BYD Shares Face Mounting Headwinds

BYD Stock

The Chinese electric vehicle titan is confronting growing pressure on multiple fronts. For the third consecutive month, BYD has reported a year-on-year decline in vehicle deliveries. This sales slowdown coincides with heightened geopolitical risks stemming from a new U.S. Department of Defense recommendation, leaving investors to question whether the current share price weakness represents a buying opportunity or signals the end of its explosive growth narrative.

Geopolitical and Competitive Pressures Intensify

A significant overhang comes from the geopolitical arena. The Pentagon has advised adding BYD to a list of companies alleged to support China’s military, under Section 1260H. Such a designation could severely restrict future investment from Western financial institutions and massively complicate the automaker’s expansion ambitions in North America.

Simultaneously, competition in the budget EV segment is ferocious. Rivals are gaining ground: Geely and Leapmotor have announced new sales records, while Xiaomi delivered over 40,000 vehicles for the third month in a row, already meeting its annual target. Tesla has also staged an impressive comeback, with its sales in China rebounding to over 73,000 units in November after hitting a three-year low in October.

Domestic Sales Reveal Cracks

The latest delivery figures expose fissures in BYD’s previously unstoppable trajectory. While the overall Chinese passenger vehicle market contracted by 8.5% in November—the sharpest decline in ten months—BYD also shipped fewer vehicles compared to the same period last year. Although the company has achieved 91% of its revised 2025 sales target, it is crucial to note that this target was previously lowered by 16% from an initial goal of 5.5 million units. The industry association has drawn comparisons between the current consumer caution and the crisis sentiment of 2008.

Should investors sell immediately? Or is it worth buying BYD?

Operationally, the company is managing its largest-ever recall, affecting nearly 90,000 plug-in hybrid vehicles due to a potential fire risk. Furthermore, the domestic regulatory landscape is shifting. Beijing has removed electric vehicles from its list of strategic industries for the upcoming five-year plan, and state purchase subsidies are slated to be halved starting in 2026.

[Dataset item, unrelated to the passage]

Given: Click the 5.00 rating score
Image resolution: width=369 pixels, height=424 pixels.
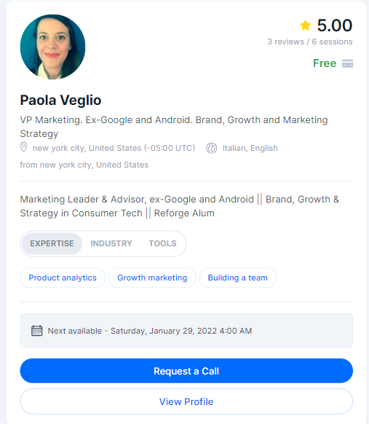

Export Strength Provides a Counterbalance

A vital bright spot amidst the softening home demand is record performance in overseas markets. Chinese auto exports surged by over 52% in November. Analysts at CMBI anticipate a further 40% increase in exports for the coming year, providing a crucial buffer against domestic headwinds.

Valuation and Stagnation Outlook

Despite the barrage of negative news, BYD’s equity managed to advance approximately 4% over the past month. The stock currently trades at a price-to-earnings ratio of around 21, sitting moderately above the average for Asian automakers. While discounted cash flow models suggest the shares may be undervalued by 10 to 15%, this multiple appears ambitious when compared to peer-group valuations in the 8 to 9 range.

Looking ahead to 2026, a phase of stagnation appears likely. Experts forecast minimal growth for the Chinese auto market, and a flood of new models from various manufacturers is expected to maintain intense margin pressure. BYD’s position as the market leader remains secure for now, but its strategic focus is inevitably shifting from aggressive expansion to defending its hard-won market share in an increasingly saturated environment.